***** Texte source
Présenté en compétition à l’Etrange Festival, Spree mérite ses cinq étoiles; la croisade obsessionnelle de son protagoniste, Kurt, pour sa popularité online.
Ce film de l’ukraino-américain, Eugene Kotlyarenko, est à a fois un pur concentré de cinéma indépendant dans ce qu’il a de plus libre et insolent -d’ailleurs, le film était présenté au Festival de Sundance en janvier- et du zeitgeist 2.0.
Comme si les tenants irrévérencieux du genre s’embarquaient pour une ballade sanglante et déjantée, une « spree »( folie, fête en V.O) avec des miIIenials.

Par son traitement satirique et son sens de la mise en scène, Eugene Kotlyarenko nous renvoie aux excentricités létales de Dawn Davenport dans Female trouble, le chef d’œuvre du Maitre du mauvais genre, John Waters:        « Who wants to be famous ? Who wants to die fort art ? »* scandait Divine/Dawn en se trémoussant sur un trampoline. Un malheureux spectateur levait le doigt et se faisait buter illico. Ici, « évolution » des mœurs, Kurt, est prêt à tuer père et mère pour des likes. Waters et Solondz auraient-ils pu soupçonner l’ampleur incontrôlable de la quête de la popularité et de l’hyper visibilité?
**********
***** Données fournies
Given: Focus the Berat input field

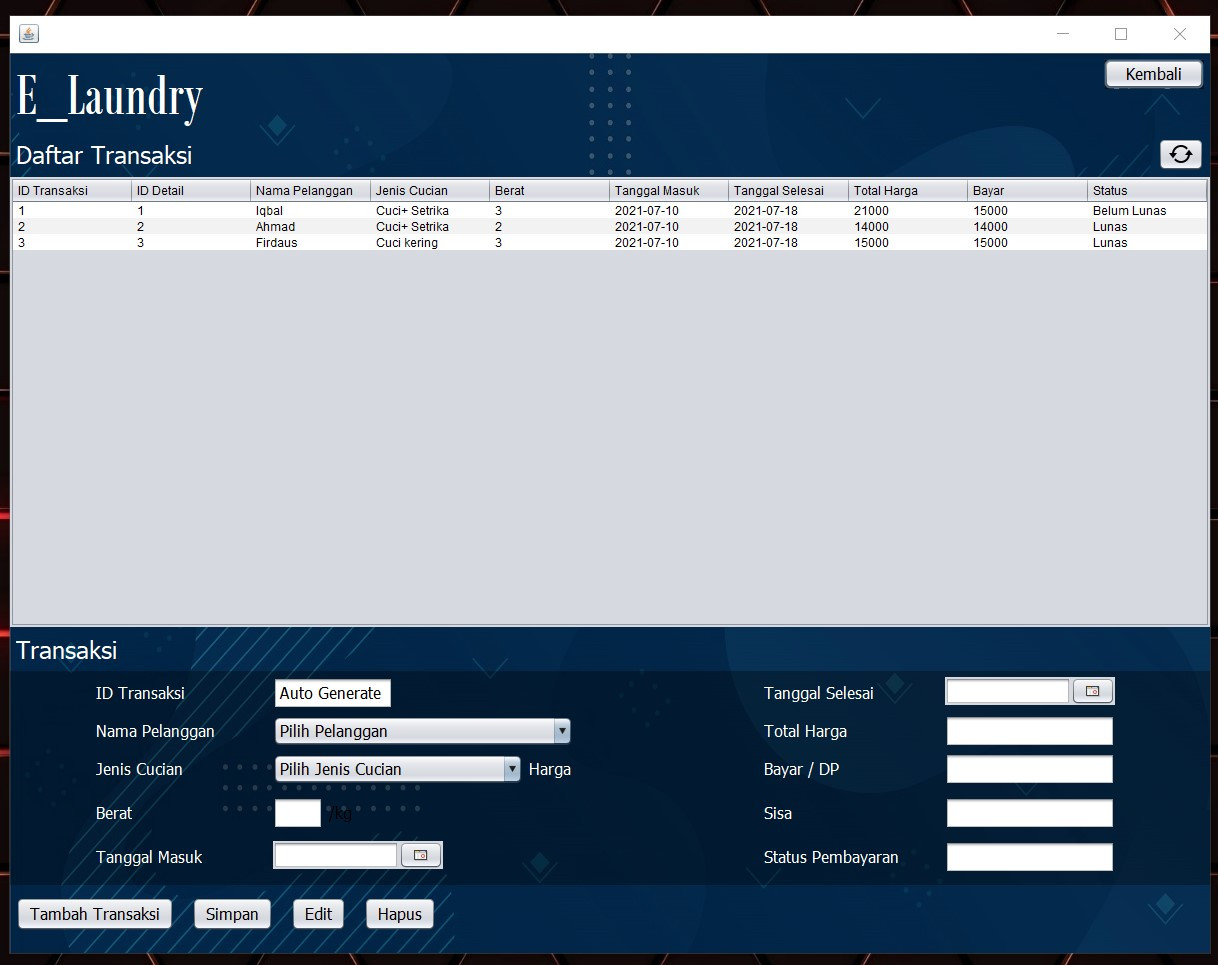Looking at the screenshot, I should pyautogui.click(x=298, y=813).
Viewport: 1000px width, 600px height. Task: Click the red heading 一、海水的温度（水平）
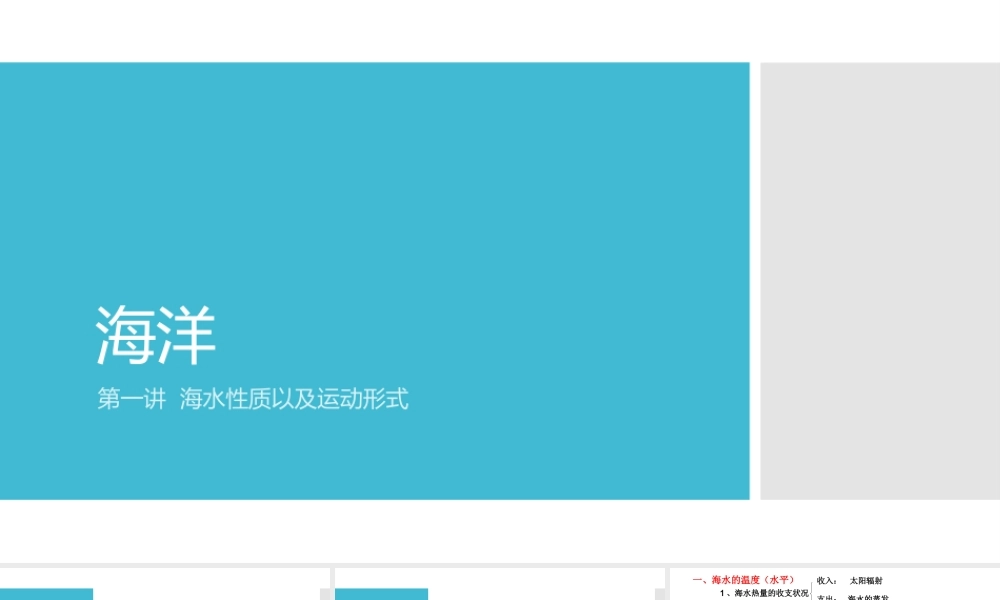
**********
Réécrivez en plus court, s'il vous plaît, le paragraphe de la critique de Spree qui commence par « Par son traitement satirique », en conservant ses faits principaux.

_Corrigé_
Par sa satire et sa mise en scène, Eugene Kotlyarenko rappelle les excentricités meurtrières de Dawn Davenport dans Female trouble, le chef-d'œuvre de John Waters. Dans ce film, Divine/Dawn demandait qui voulait être célèbre, et le spectateur qui levait le doigt était aussitôt abattu. Ici, Kurt est prêt à tuer père et mère pour des likes. La critique se demande si Waters et Solondz auraient pu soupçonner l'ampleur incontrôlable de cette quête de popularité et d'hyper visibilité.